Screenshot grounding data:
/---

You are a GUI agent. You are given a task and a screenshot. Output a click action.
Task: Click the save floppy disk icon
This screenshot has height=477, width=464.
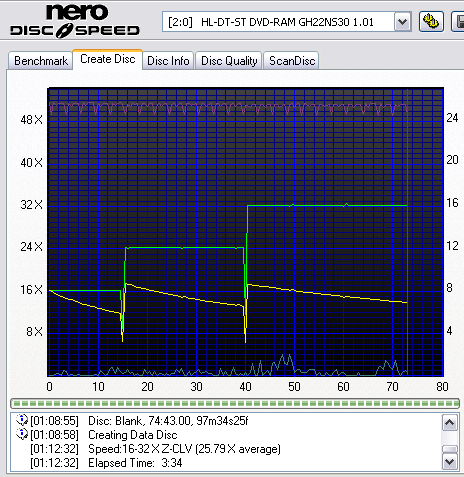[x=458, y=22]
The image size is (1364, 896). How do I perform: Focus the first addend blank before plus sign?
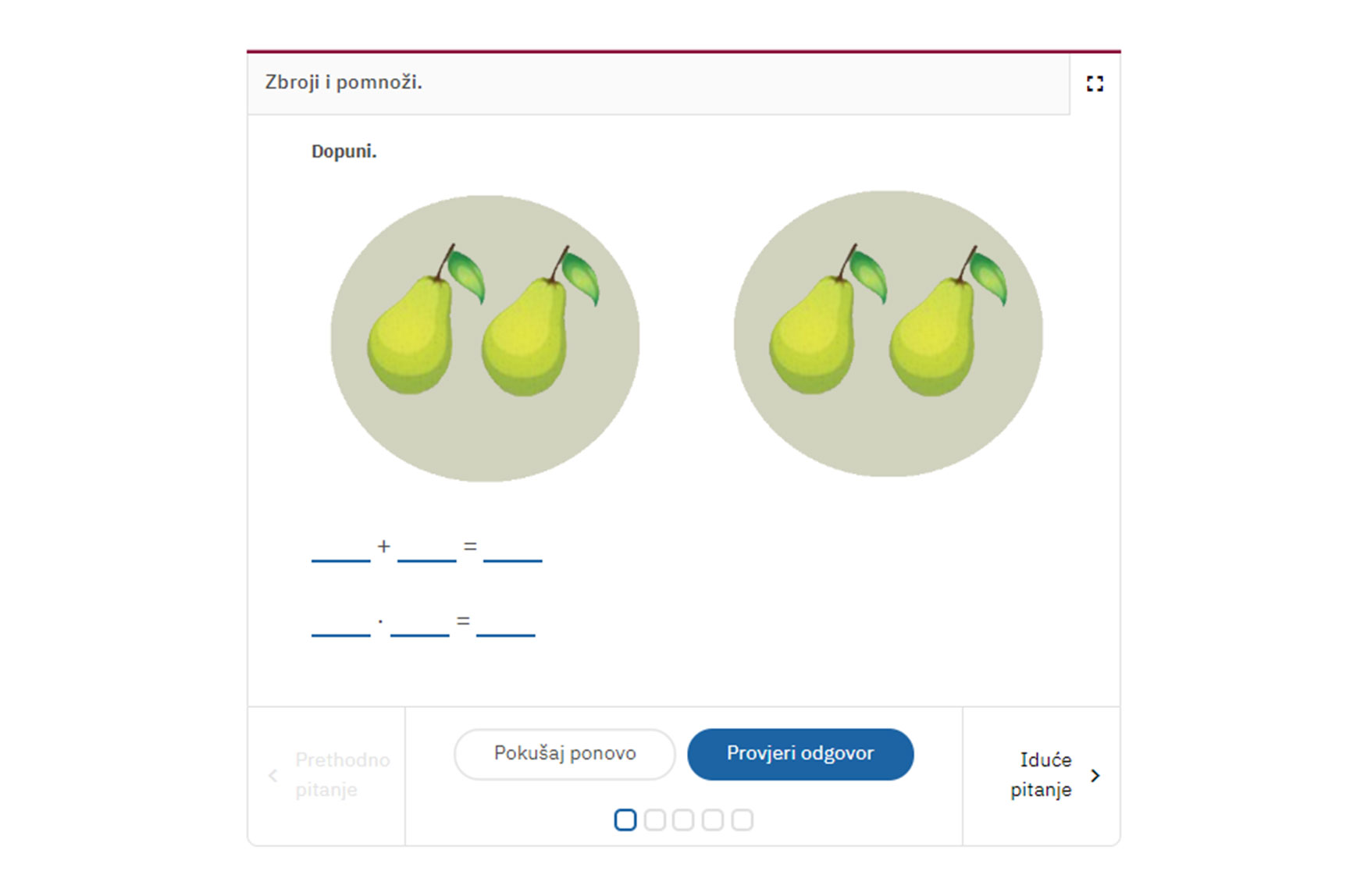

\---

Print the records verbatim, without pictures.

Reply to the exercise:
You are a GUI agent. You are given a task and a screenshot. Output a click action.
Task: Click the save floppy disk icon
This screenshot has height=477, width=464.
[x=458, y=22]
The image size is (1364, 896). How do I perform: Focus the first addend blank before plus sign?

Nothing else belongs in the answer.